SITE Energy Talks – Energy Demand Management: Insights from Behavioral Economics
How do consumers make energy efficiency decisions?
It has long been recognized that consumers fail to minimize the total costs of their energy-consuming investments due to a range of market and non-market based failures. This has become known as the ‘Energy Efficiency Gap’. However, there is currently a large knowledge gap in terms of understanding how consumers make decisions which involve an energy consumption component.
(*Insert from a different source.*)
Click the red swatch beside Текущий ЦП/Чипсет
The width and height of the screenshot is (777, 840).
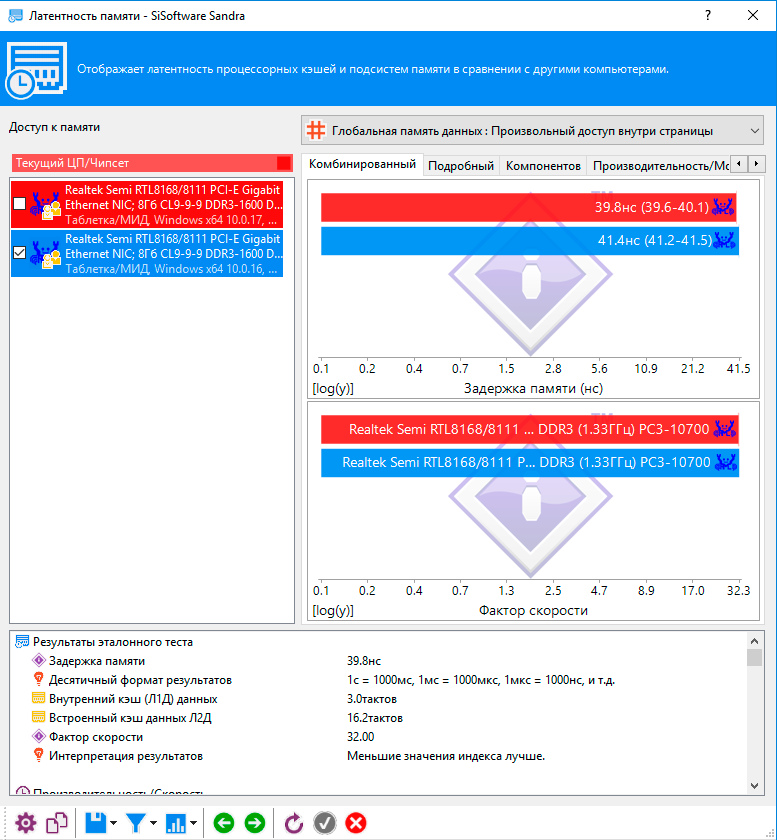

At SITE Energy Talks 2018 – Energy Demand Management: Insights from Behavioral Economics on October 16, Eleanor Denny, Associate Professor at Trinity College Dublin, will discuss which factors are salient in consumers’ decisions, the relative importance of these factors and how these factors change by consumer group and product type.
Eleanor Denny is a prominent researcher in the area of Energy Economics and has been awarded over €2.85 million in research funding as principal investigator. She has research interests in behavioural and energy economics and has published over 50 international peer-reviewed publications with more than 1650 citations. Currently, she is coordinator of the Horizon 2020 project CONSEED (CONSumer Energy Efficiency Decision making), the project NEEPD (Nudging Energy Efficient Purchasing Decisions) as well as numerous other projects relating to energy efficiency and consumer behaviour.
After the presentation by Eleanor Denny there will be comments by Natalya Volchkova, Assistant Professor and Policy Director at Center for Economic and Financial Research at the New Economic School (NES) in Moscow.